A más de cuatro años del inicio del conflicto en Ucrania, la población rusa enfrenta dificultades económicas y restricciones en internet, lo que ha generado críticas hacia el gobierno de Vladimir Putin, aunque sin representar una amenaza inmediata para su liderazgo.
El descontento en Rusia aumenta a medida que la guerra en Ucrania supera los cuatro años y las sanciones económicas de Europa y Estados Unidos impactan en la vida cotidiana. Las críticas al gobierno y a las políticas de Vladimir Putin se multiplican en redes sociales, donde algunos influencers y partidarios del oficialismo han sugerido la posibilidad de una revuelta.
Si bien esta disidencia, por ahora moderada, no representa un peligro inminente para el poder de Putin, analistas señalan que implica un desafío creciente para el Kremlin. “Cada vez hay que dedicar más esfuerzos a mantener el statu quo”, escribió Mark Galeotti, experto en política rusa.
Un video de 19 minutos de la bloguera rusa Victoria Bonya, que vive en el extranjero, acumuló 31 millones de visualizaciones en Instagram. En él, Bonya expresó su apoyo a Putin pero afirmó que la población y los funcionarios tienen miedo de decirle la verdad sobre problemas como la gestión de inundaciones, el sacrificio de ganado, las restricciones de internet y las dificultades de los pequeños negocios.
El portavoz del Kremlin, Dmitri Peskov, indicó que funcionarios vieron el video y que “se está trabajando mucho” en los temas mencionados. Por su parte, el líder del Partido Comunista, Guennadi Ziugánov, advirtió sobre una posible repetición de la Revolución Bolchevique si no se toman medidas.
Encuestas oficiales muestran una caída en la popularidad de Putin: la estatal VTsIOM la sitúa en 65,6%, mientras que el Centro Levada reporta un 80%. La población enfrenta apagones regulares de internet móvil, justificados por las autoridades como medida contra ataques de drones, pero criticados como un paso hacia un mayor control gubernamental.

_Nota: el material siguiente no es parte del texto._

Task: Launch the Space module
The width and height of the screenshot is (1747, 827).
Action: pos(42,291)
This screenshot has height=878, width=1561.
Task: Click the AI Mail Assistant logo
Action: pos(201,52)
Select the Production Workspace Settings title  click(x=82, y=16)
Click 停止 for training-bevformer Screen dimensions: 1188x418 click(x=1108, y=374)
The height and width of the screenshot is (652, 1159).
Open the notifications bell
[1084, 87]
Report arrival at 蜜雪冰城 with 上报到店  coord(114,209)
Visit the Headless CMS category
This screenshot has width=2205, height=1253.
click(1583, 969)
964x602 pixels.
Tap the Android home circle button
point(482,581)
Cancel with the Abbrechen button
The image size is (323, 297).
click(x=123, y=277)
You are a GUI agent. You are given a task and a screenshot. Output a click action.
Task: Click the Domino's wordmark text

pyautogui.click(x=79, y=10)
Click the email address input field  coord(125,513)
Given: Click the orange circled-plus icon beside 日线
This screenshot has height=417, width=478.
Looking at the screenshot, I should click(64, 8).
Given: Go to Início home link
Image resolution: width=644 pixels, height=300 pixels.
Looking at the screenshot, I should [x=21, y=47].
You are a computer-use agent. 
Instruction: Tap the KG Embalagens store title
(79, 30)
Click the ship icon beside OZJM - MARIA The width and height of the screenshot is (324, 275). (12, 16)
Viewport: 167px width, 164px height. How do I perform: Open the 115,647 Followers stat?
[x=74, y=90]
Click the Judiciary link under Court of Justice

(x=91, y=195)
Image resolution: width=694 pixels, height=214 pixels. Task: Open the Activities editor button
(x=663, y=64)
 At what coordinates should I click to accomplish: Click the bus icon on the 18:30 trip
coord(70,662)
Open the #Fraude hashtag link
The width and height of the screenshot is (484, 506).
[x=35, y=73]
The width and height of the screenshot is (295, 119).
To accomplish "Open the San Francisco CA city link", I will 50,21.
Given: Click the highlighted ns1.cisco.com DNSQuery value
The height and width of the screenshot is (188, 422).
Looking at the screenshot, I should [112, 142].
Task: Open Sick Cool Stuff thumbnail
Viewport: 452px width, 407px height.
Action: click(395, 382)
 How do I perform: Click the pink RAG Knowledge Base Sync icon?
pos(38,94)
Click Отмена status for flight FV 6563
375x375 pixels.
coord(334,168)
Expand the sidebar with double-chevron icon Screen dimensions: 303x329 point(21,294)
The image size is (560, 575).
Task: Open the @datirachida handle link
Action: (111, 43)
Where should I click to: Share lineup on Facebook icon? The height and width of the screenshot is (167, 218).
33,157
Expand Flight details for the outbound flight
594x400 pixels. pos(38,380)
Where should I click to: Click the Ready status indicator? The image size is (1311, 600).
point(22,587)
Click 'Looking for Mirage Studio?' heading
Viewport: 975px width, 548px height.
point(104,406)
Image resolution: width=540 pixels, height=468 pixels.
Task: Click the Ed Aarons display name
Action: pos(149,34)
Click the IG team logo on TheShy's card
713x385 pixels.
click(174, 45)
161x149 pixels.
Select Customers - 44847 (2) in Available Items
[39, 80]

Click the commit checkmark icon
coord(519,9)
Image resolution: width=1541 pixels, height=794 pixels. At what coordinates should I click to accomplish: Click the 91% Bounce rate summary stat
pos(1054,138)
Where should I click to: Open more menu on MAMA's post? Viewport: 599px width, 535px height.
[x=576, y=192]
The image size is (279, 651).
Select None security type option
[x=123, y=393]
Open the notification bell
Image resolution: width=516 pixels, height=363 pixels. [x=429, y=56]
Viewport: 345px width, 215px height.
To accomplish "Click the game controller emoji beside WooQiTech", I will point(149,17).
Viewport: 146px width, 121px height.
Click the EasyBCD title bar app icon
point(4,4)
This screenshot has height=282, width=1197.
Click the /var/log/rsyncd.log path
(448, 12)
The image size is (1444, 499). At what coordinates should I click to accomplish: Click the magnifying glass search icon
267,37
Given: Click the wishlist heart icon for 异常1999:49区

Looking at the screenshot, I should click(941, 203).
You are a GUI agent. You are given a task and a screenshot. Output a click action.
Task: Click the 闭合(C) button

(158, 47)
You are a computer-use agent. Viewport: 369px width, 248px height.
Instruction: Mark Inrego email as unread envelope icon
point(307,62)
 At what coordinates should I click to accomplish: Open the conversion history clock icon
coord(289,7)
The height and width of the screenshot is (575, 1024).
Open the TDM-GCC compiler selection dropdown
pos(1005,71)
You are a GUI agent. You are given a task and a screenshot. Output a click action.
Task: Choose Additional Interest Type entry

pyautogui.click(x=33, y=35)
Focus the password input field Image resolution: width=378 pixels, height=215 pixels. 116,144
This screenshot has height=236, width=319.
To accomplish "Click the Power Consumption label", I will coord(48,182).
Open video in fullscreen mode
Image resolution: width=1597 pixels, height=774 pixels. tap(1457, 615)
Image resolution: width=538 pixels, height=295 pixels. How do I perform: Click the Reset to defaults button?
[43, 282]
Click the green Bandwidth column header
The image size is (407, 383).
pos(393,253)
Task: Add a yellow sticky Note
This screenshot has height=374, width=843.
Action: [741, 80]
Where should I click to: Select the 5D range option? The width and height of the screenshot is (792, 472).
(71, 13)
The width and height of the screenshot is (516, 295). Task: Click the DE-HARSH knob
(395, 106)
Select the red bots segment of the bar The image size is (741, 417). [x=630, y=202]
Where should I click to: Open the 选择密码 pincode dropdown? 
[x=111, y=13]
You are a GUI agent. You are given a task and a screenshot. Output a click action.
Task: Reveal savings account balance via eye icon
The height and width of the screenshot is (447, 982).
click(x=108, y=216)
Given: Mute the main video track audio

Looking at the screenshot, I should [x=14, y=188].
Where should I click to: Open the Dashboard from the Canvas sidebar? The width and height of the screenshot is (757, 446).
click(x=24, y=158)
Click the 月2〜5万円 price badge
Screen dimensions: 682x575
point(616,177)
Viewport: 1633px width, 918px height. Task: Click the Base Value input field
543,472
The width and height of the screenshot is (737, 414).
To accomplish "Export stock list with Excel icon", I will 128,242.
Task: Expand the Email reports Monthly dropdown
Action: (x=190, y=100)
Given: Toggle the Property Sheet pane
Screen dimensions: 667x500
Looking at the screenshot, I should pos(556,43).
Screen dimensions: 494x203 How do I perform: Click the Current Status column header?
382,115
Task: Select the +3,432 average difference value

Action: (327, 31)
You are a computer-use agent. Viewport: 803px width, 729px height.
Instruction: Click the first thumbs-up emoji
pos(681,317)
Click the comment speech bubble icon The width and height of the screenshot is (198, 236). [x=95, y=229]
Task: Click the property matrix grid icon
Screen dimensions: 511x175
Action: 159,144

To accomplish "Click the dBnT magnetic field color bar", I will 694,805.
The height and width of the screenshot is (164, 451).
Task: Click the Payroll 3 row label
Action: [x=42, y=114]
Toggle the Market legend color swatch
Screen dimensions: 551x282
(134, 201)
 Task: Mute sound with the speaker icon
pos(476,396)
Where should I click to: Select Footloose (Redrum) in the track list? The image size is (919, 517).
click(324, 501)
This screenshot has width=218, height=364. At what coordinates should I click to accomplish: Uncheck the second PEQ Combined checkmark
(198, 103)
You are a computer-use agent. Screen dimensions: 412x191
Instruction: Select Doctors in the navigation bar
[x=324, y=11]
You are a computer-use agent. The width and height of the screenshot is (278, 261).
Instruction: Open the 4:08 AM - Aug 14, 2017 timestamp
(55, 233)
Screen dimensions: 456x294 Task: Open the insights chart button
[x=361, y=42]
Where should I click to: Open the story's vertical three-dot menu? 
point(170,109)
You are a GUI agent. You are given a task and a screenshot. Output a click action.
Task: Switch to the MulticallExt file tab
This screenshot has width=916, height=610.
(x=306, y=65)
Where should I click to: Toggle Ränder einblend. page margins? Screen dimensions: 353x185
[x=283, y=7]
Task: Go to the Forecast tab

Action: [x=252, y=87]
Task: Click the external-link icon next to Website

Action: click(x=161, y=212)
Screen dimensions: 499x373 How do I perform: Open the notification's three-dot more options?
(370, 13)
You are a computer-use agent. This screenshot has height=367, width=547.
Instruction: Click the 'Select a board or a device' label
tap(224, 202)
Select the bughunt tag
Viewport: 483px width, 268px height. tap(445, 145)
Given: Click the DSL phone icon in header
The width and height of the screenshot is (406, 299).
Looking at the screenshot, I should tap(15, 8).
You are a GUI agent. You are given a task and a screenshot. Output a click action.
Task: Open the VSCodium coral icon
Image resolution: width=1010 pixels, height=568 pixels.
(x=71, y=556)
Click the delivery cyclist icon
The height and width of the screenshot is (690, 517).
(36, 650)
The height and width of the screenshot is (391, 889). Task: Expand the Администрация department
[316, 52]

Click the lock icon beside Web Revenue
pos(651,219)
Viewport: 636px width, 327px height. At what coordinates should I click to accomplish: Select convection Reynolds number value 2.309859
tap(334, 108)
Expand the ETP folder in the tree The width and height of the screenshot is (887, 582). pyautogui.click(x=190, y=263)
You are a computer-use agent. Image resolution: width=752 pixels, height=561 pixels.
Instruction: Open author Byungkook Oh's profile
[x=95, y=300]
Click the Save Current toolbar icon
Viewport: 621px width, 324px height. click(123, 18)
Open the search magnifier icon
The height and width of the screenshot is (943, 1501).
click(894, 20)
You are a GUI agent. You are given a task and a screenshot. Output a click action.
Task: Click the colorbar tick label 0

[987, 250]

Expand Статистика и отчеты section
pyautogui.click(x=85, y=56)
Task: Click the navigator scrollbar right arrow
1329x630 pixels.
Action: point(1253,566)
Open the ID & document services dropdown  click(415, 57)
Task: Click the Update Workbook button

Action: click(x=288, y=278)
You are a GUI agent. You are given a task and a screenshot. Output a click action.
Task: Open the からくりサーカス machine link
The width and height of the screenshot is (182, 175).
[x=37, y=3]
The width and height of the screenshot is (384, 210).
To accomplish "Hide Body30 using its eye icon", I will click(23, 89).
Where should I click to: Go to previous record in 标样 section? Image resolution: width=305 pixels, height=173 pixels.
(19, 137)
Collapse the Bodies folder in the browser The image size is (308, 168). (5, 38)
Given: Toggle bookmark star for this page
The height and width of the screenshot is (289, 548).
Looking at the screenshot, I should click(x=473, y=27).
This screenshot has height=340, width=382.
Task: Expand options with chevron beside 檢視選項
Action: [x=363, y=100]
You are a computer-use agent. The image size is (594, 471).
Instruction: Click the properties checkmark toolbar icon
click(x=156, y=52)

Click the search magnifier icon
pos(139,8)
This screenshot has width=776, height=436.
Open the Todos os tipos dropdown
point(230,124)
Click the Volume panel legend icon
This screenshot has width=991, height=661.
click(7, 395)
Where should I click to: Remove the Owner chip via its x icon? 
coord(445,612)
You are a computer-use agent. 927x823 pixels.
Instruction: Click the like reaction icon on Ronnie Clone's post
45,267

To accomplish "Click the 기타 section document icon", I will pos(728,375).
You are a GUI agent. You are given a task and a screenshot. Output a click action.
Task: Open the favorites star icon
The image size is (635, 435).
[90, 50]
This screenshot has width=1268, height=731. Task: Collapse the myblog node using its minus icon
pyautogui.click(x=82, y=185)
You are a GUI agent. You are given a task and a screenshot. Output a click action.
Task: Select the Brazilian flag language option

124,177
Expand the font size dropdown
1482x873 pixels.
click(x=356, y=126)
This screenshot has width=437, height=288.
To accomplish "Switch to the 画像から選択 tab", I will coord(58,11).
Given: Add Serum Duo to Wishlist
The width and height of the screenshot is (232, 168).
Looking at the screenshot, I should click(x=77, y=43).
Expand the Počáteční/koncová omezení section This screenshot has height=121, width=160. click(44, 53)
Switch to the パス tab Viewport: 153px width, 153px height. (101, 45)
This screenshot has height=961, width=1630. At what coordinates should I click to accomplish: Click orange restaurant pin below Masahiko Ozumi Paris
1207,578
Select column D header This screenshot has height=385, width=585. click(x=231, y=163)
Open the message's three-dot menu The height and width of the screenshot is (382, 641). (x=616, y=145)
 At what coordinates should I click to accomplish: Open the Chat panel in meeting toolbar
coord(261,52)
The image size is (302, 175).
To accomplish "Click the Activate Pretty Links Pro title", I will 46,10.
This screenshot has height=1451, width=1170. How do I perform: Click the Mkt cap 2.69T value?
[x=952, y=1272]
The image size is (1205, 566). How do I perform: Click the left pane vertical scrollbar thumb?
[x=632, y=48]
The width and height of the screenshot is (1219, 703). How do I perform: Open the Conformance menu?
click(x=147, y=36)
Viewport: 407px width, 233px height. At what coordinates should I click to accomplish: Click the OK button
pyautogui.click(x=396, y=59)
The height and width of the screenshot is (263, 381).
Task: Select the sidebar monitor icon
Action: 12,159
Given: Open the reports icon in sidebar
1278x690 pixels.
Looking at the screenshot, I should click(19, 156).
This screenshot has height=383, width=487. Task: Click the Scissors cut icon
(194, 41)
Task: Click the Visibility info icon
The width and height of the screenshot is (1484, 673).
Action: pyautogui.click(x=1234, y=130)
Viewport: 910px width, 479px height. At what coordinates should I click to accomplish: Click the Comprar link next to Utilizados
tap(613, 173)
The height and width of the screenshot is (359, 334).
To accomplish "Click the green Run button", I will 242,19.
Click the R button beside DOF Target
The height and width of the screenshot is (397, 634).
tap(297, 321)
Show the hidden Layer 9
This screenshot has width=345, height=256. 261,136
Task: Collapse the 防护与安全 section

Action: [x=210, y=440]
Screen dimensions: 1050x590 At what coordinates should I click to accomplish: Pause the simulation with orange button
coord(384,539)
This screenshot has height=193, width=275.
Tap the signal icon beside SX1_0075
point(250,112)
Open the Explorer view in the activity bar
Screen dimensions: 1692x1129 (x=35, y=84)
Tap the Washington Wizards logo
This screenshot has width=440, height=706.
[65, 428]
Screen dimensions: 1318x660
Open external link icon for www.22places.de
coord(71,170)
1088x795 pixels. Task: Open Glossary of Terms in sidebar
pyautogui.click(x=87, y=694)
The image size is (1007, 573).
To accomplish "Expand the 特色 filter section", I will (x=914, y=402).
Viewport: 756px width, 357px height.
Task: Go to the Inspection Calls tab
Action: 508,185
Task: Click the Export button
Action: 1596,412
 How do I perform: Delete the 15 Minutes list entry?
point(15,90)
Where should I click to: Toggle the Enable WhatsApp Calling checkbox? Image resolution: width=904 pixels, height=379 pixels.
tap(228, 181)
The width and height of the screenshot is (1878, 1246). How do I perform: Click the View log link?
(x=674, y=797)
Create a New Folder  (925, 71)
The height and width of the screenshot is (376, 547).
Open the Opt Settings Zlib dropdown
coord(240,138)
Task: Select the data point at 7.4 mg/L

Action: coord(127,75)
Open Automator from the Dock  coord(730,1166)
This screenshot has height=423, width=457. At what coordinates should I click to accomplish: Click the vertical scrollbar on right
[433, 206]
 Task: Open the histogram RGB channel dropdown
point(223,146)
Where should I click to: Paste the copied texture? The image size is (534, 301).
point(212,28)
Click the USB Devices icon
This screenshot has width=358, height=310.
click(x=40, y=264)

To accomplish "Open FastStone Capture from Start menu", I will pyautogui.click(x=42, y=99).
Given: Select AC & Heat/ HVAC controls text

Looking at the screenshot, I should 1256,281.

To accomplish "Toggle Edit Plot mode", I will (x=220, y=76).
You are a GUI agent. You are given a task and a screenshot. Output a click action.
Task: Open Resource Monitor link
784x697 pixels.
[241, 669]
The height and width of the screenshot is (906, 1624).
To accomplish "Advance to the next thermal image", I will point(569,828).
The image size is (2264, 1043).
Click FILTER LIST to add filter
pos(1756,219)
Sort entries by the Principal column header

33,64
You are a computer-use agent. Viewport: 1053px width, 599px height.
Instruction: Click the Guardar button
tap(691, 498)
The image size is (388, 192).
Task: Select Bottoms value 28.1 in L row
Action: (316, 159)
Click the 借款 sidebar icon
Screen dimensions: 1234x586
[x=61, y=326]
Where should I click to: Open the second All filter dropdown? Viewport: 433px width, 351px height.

Las restricciones incluyen el bloqueo de VPN y la promoción de una aplicación de mensajería estatal, Max, vista como herramienta de vigilancia. La frustración ha derivado en peticiones, demandas colectivas y protestas sofocadas. Putin justificó los apagones como necesarios para prevenir atentados, indicando que las medidas continuarán.